◆ **EXERCISE AIM**: Carry on the article about fracture pictures from the point where it stops.

◆ **DOCUMENT PASSAGE**:
***

Pictures of Different Types of Fractures

Obvious and Subtle Broken Bone Pictures

Not all fractures (broken bones) are obvious. In fact, most of them are quite subtle when it comes to their appearance. You might have mild swelling or a bruise. Pain and sometimes impaired movement (usually due to pain or associated nerve damage) are the most consistent symptoms of a fracture.

You might know that you had a fracture if you heard a bone crack or if part of your body looks like it's bent out of shape. These fracture pictures should help illustrate the wide variety of ways broken bones can look.

Non-displaced fractures, also called simple fractures, are broken bones that haven't moved out of position. Displaced fractures are broken bones that have moved out of place.

1

Broken Ankle

This photo contains content that some people may find graphic or disturbing.

The swelling, discoloration, and bruising are typical of a broken ankle.
The swelling, discoloration, and bruising are typical of a broken ankle.

knitgirl63/Flickr

Ankle fractures are fairly common and can cause symptoms similar to those of an ankle sprain. You can have one or more bone fractures with this type of closed injury.

Treatment may include surgery and/or splinting with immobilization until it heals. Eventually, physical therapy is an important part of recovery.

Keeping your ankle immobilized can be difficult. Using a pillow splint is a simple way to keep your ankle still without too much discomfort.

2

Broken Thumb

This photo contains content that some people may find graphic or disturbing.

Comparing One Side to the Other Helps Illustrate Swelling
The difference in appearance between these two thumbs can happen with a closed fracture.

Anna Hirsch

Sometimes two sides of the body that are usually equal can look very different from each other when one side is fractured.

An X-ray can be used to identify a broken bone. In the meantime, RICE (rest, ice, elevation, and compression) could help control the pain and keep the swelling down.

You have 14 finger and thumb bones in each hand (phalanges). If you break any of them, the pain can be excruciating.

3

Broken Hand

This photo contains content that some people may find graphic or disturbing.

Swelling and Bruising Makes It Hard to Use This Hand
A fracture of a bone in the hand can cause extensive bruising, pain, and difficulty moving.

Rev Stan

The bones in your hands work together to carry out complex and well-coordinated movements. You have eight bones in your wrist (carpals) and five bones in your hand (metacarpals).

Any fracture in your hand can lead to permanent problems with hand mobility if it isn't treated promptly.

If your hand movement is impaired, you should get medical attention right away.

4

Open Fracture of the Finger

This photo contains content that some people may find graphic or disturbing.

An Open Wound Over a Fracture Makes This an 'Open Fracture'
An open fracture can lead to a bone infection.

Bien Stephenson

A compound fracture, also called an open fracture, is a broken bone associated with an open wound. Sometimes part of the bone can be seen protruding from the wound.

***

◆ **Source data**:

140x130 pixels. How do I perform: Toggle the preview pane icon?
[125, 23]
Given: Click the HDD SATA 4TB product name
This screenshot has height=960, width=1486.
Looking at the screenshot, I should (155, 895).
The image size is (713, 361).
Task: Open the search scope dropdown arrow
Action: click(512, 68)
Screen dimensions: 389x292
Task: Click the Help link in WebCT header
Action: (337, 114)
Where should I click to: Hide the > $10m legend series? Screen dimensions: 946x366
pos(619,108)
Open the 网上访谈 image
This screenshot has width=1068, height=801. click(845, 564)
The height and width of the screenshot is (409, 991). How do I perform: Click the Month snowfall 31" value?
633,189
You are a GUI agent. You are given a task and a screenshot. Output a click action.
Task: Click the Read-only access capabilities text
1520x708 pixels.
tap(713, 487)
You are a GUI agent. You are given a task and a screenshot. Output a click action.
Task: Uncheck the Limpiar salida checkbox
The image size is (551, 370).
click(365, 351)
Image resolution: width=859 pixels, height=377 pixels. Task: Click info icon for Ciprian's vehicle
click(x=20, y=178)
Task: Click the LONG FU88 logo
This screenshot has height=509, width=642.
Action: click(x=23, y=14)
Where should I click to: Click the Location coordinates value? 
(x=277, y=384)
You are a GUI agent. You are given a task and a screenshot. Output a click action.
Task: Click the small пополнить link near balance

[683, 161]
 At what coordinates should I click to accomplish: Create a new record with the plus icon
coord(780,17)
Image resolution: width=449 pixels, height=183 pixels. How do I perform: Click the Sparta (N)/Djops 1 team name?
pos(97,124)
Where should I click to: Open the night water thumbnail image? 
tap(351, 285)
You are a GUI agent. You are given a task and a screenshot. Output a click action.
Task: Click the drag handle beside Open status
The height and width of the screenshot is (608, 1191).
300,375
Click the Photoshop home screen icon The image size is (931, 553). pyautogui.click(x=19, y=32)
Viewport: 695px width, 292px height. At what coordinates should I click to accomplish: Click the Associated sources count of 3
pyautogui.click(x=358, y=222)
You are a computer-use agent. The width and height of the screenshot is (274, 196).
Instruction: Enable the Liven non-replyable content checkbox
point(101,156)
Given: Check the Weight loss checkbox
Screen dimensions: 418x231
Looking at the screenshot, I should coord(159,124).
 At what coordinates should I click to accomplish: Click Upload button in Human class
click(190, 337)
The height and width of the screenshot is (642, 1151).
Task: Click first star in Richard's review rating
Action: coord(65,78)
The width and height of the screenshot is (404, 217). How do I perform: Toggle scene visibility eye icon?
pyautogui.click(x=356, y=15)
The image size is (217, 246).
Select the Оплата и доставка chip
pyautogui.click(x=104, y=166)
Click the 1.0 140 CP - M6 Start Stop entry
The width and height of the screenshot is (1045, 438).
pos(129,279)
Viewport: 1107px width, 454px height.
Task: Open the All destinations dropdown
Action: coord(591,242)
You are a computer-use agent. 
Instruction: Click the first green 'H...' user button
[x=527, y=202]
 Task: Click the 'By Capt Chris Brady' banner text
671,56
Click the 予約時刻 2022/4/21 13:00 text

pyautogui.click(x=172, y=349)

***

◆ **RESPONSE**:
A deep wound over the fracture site might also have a yellowish appearance, which is fatty tissue on the edges of the laceration.

If you have an open fracture, you could be at risk of getting a bone infection. The wound must be thoroughly cleaned, and sometimes antibiotics are given to prevent an infection.

Open fractures should get the same broken bone treatment as any other fracture plus control of bleeding and wound dressing.

5

Sesamoid Fracture

This photo contains content that some people may find graphic or disturbing.

Sesamoid Fractures Are Subtle and Can Happen Without Obvious Injury
Sesamoid fractures are very painful, but they can have a subtle appearance.

Jason Cartwright

The sesamoid bones are two small, pea-shaped bones at the base of the big toe.

Sesamoid fractures can happen as a result of several different types of trauma—like dropping something heavy on your foot or jumping onto a hard surface—or they can happen over time from repeated physical pressure, such as due to work or sports.

6

Mallet Finger

This photo contains content that some people may find graphic or disturbing.

Stretched Tendons and Broken Bones Keep Mallet Fingers Permanently Bent
A mallet finger can occur due to a stretched or torn tendon or a bone fracture.

Jerry Sutphin

A mallet finger can happen due to stretching of the tendon that pulls the finger straight. Sometimes a fracture is involved too.

This type of injury is often associated with sports. Sometimes they're called a baseball finger or a football finger.

If the tendon is stretched and not torn, a mallet finger can be treated with a simple splint to keep the finger straight until the tendon heals. If the tendon is torn or the bones are broken, surgery may be required.

A mallet finger can lead to permanent damage, so it's important to see a healthcare provider if you have trouble straightening your finger after an impact.

7

Colles Fracture

This photo contains content that some people may find graphic or disturbing.

broken wrist
A Colles' fracture can happen if you brace a fall with an outstretched hand.

Sabrina Cherry

If you're falling down and you put your hand out to stop your fall, you're likely to suffer the most common of all broken wrists—the Colles fracture. Usually caused by a broken radius bone (the big forearm bone on the same side as your thumb) the Colles fracture has a very recognizable shape.

This is one of those broken bones that usually elicits a reaction when you see it. This sort of image may even make you cringe and say, "Ouch!"

Splinting the broken wrist can relieve a lot of pain. A Colles fracture can cause damage to the median nerve, resulting in weakness and/or sensory loss.

Colles fractures usually heal with proper splinting, usually by immobilizing with a cast. In some extreme cases, surgery might be necessary.

Be Careful With Ice

Over-icing an injury can lead to frostbite. To avoid frostbite from icing an injury:

  • Do not apply ice for more than 15 or 20 minutes at a time.
  • Don't put ice directly on your skin. Use a cloth barrier in between.
  • Allow your skin to warm up again before putting the ice back on.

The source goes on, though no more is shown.